**Exercise directions**. In the records below, begin at the line that has "Click the chevron arrow next to 주문 상세보기" and stop after the line that has "Image resolution: width=1441"; quote those lines verbatim and nothing more.

**Extracted data**.
---+---
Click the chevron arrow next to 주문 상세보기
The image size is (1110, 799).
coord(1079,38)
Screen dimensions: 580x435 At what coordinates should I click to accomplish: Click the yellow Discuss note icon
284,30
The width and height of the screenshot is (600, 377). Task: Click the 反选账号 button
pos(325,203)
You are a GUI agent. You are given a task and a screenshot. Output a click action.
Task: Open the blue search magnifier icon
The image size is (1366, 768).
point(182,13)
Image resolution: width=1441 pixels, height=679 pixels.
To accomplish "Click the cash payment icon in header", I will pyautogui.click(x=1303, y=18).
---+---
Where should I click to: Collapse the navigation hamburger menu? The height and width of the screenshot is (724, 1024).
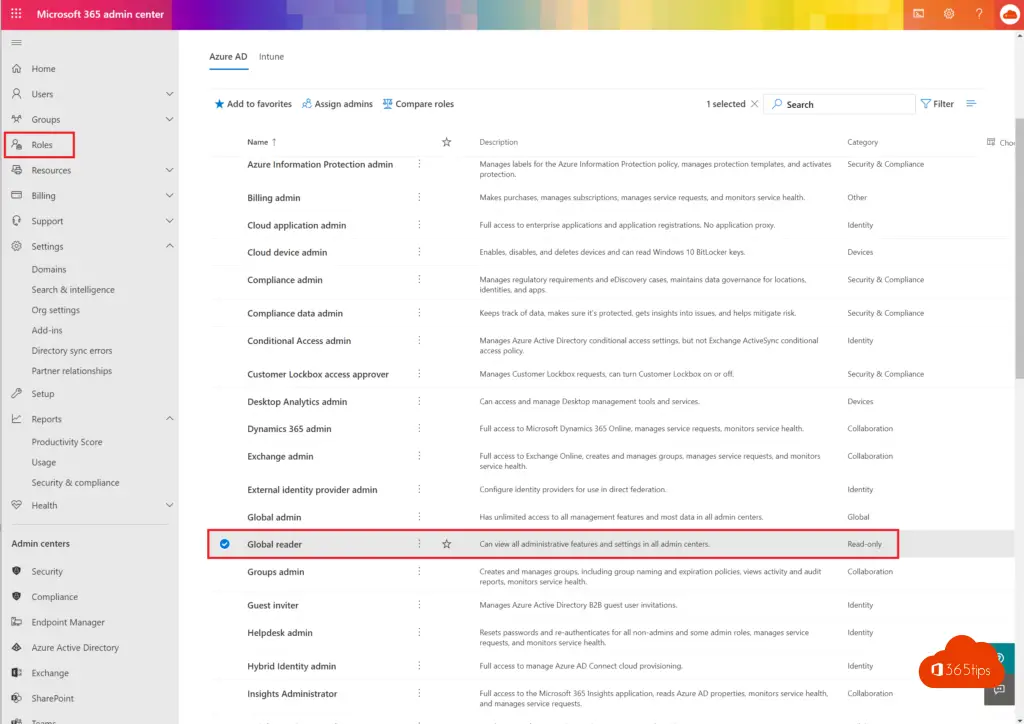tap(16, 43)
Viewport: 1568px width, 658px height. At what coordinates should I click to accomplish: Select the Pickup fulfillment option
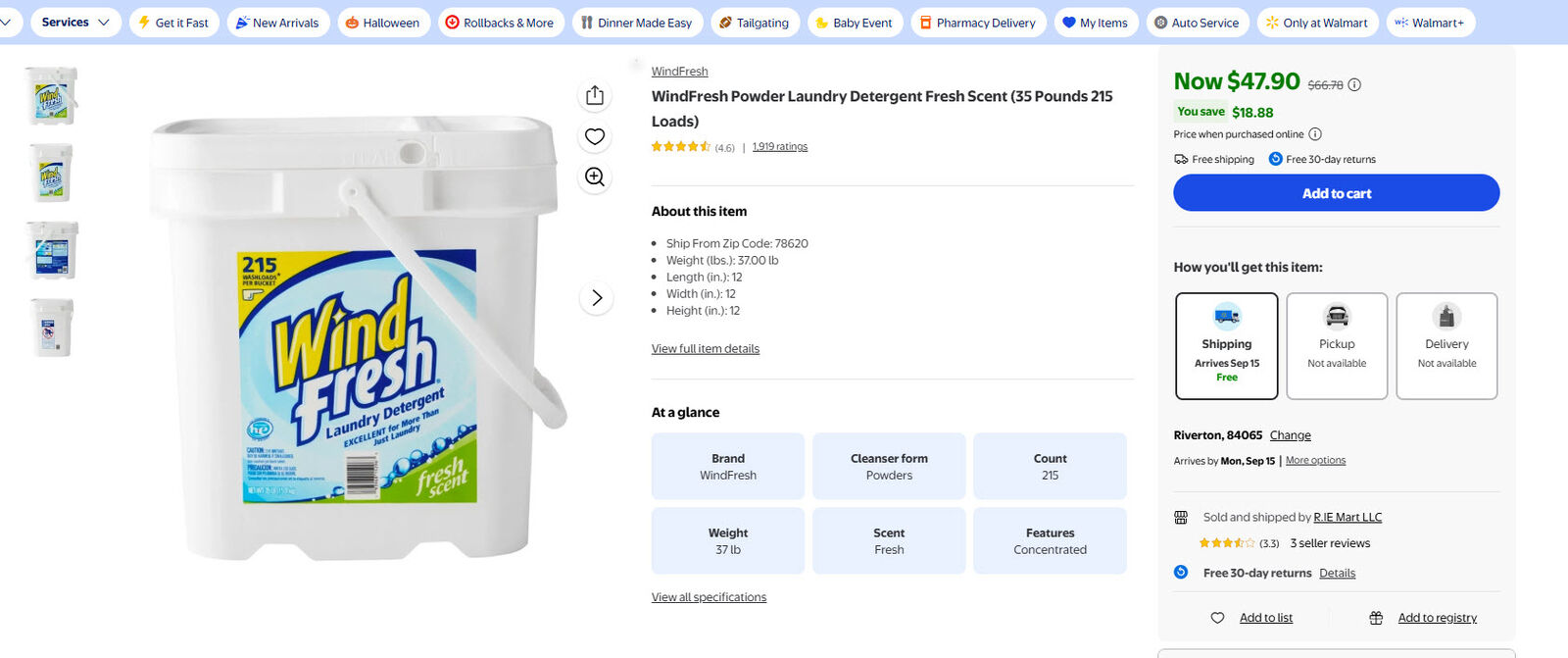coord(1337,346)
---+---
**Task result**.
Click the chevron arrow next to 주문 상세보기
The image size is (1110, 799).
coord(1079,38)
Screen dimensions: 580x435 At what coordinates should I click to accomplish: Click the yellow Discuss note icon
284,30
The width and height of the screenshot is (600, 377). Task: Click the 反选账号 button
pos(325,203)
You are a GUI agent. You are given a task and a screenshot. Output a click action.
Task: Open the blue search magnifier icon
The image size is (1366, 768).
point(182,13)
Image resolution: width=1441 pixels, height=679 pixels.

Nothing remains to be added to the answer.